Groundwater is critical to valuable species and their habitats, including cold water trout streams like the Au Sable River–and a rare wildflower found exclusively in Michigan.

The federally listed endangered species, Michigan monkey-flower (Mimulus michiganensis) has been found in only 23 locations on earth, all in Michigan’s Upper Peninsula and Northwest Lower Michigan–most of them hidden where wetlands are fed by groundwater seeps and springs.

Botanist and activist Jody Marquis

This beautiful little yellow flower is extremely rare but is holding its own for now, thanks in part to botanist and activist Jody Marquis. Now retired, Marquis and colleagues helped to re-establish Michigan monkey-flower on the shores of the Glen Lakes about 20 years ago.
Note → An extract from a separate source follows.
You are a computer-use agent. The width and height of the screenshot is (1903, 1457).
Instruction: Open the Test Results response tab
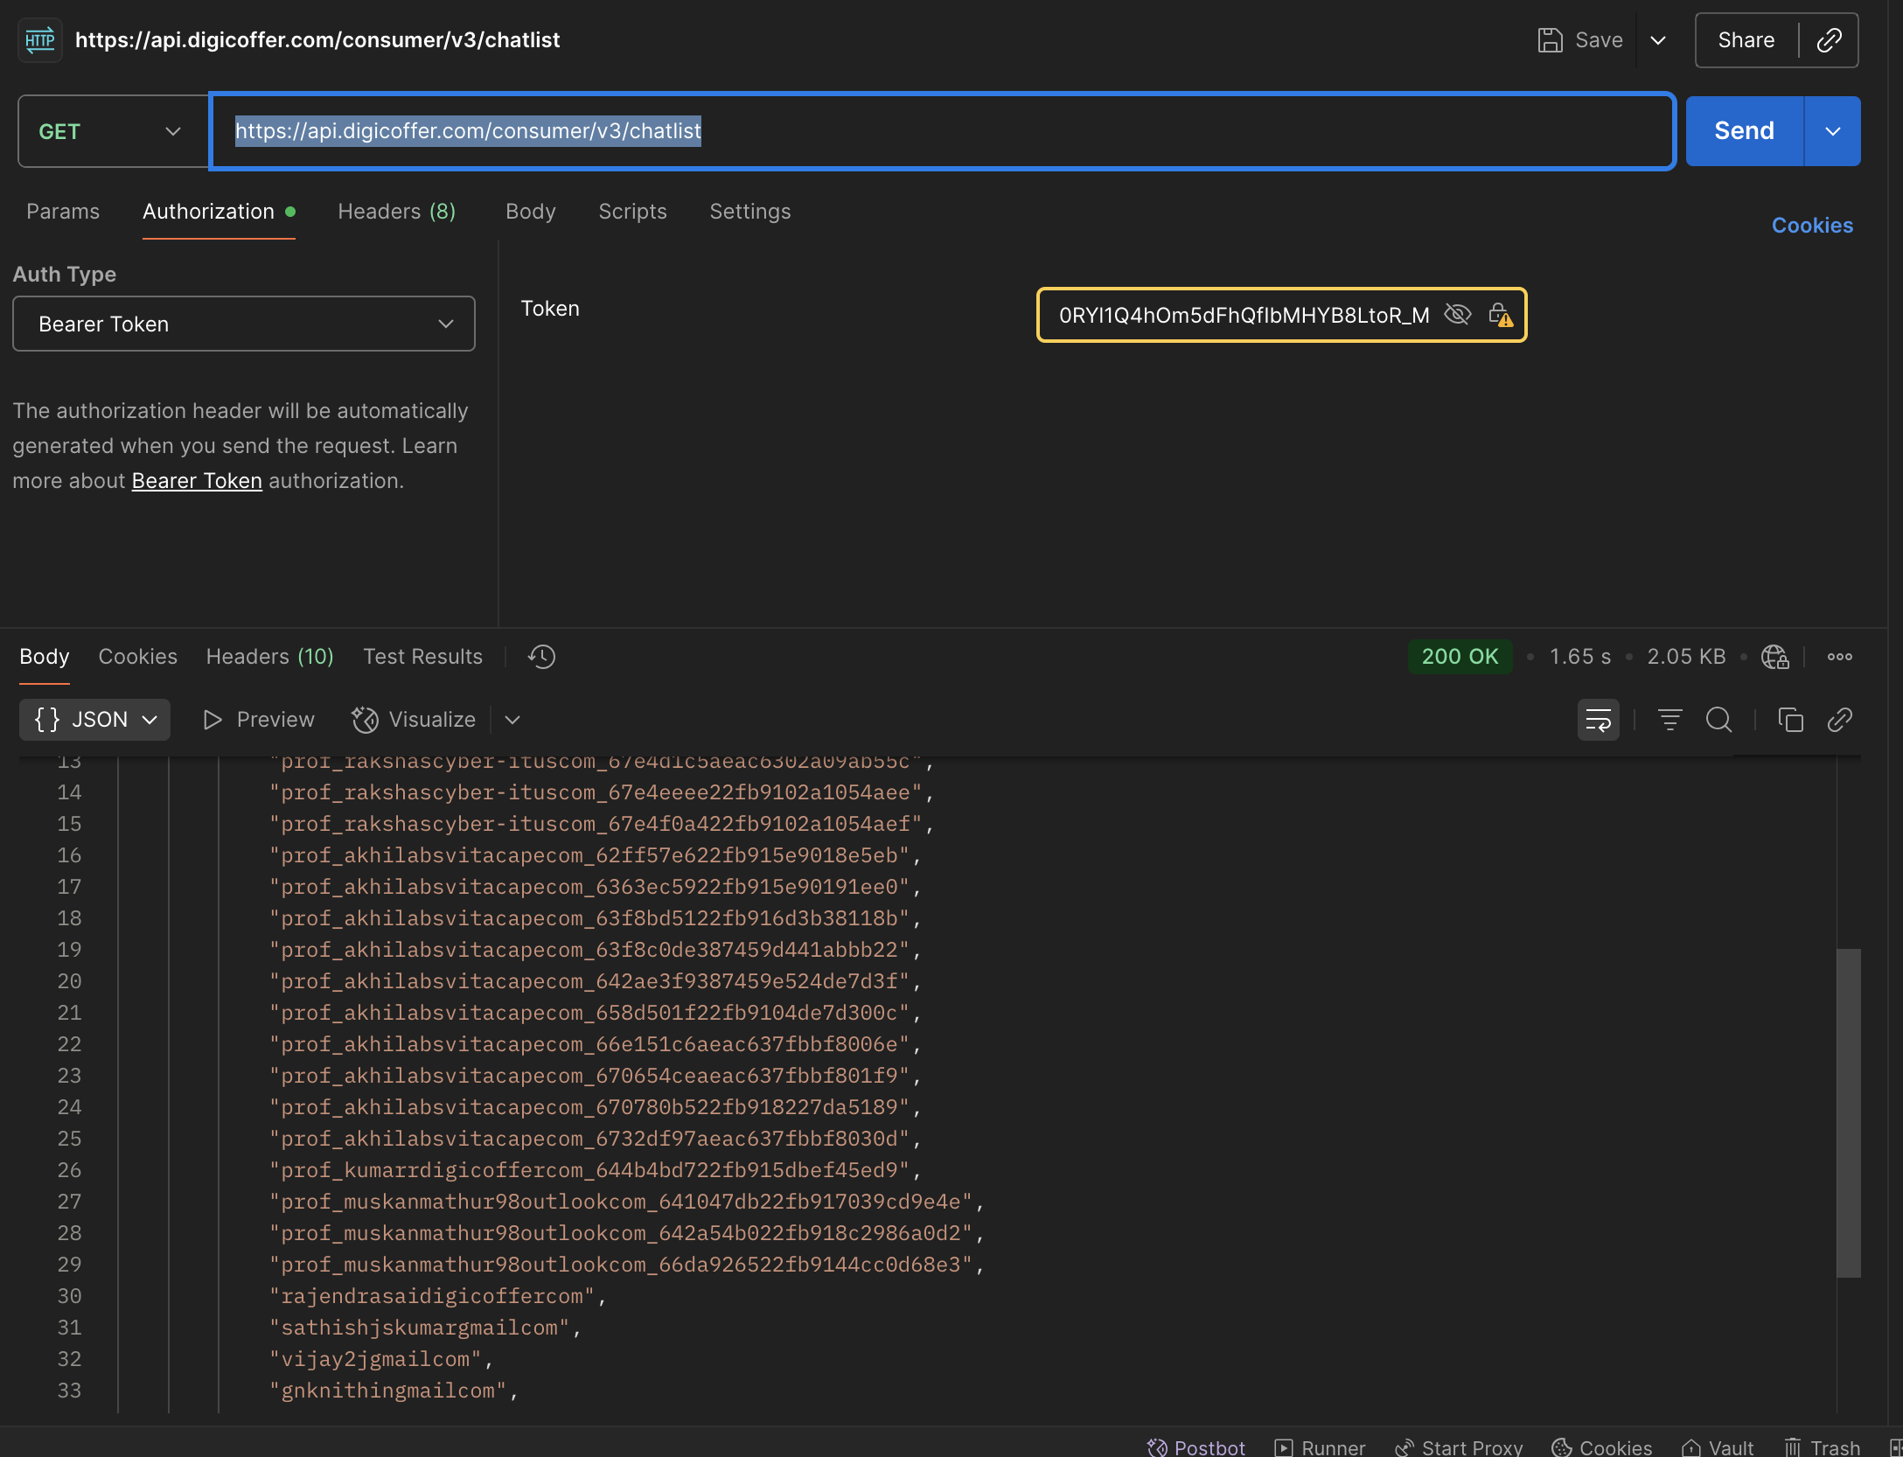point(422,657)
Over the years, shoreland owners have joined this effort to protect and foster Michigan monkey-flower, along with the Glen Lake Association and the Leelanau County Parks and Recreation Commission.
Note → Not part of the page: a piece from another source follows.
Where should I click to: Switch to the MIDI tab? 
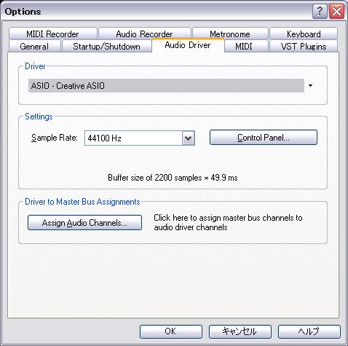click(244, 46)
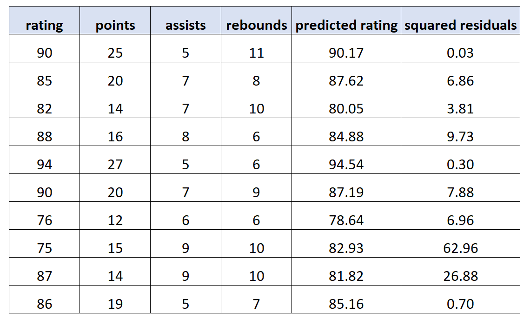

The full story about efforts to protect the Michigan monkey-flower was published by Nature Change, an online magazine that publishes conversations and conservation and climate.

Other Endangered Species and Rare Habitats

Other Michigan endangered species and rare habitats whose survival depends on groundwater:

  • Mitchell’s satyr butterfly: Native to prairie fens, a rare type of wetland habitat found in southern Michigan characterized by cold, calcium-rich groundwater that supports a range of unique plants and animals, the butterfly is now found at only 30 locations in the United States.
  • Coastal fen: Considered imperiled to critically imperiled on a global scale, coastal fen occurs along the flat, saturated shorelines of northern Lake Huron, Lake Michigan, and the Georgian Bay on glacial lakeplains and where thin, discontinuous layers of glacial till overlay limestone. Coastal fen frequently develops where groundwater seepage percolates from either calcareous uplands or joints in the underlying limestone bedrock.
  • Hine’s emerald dragonfly: Critically endangered, the dragonfly lives in groundwater-fed wetlands that are perched over limestone bedrock.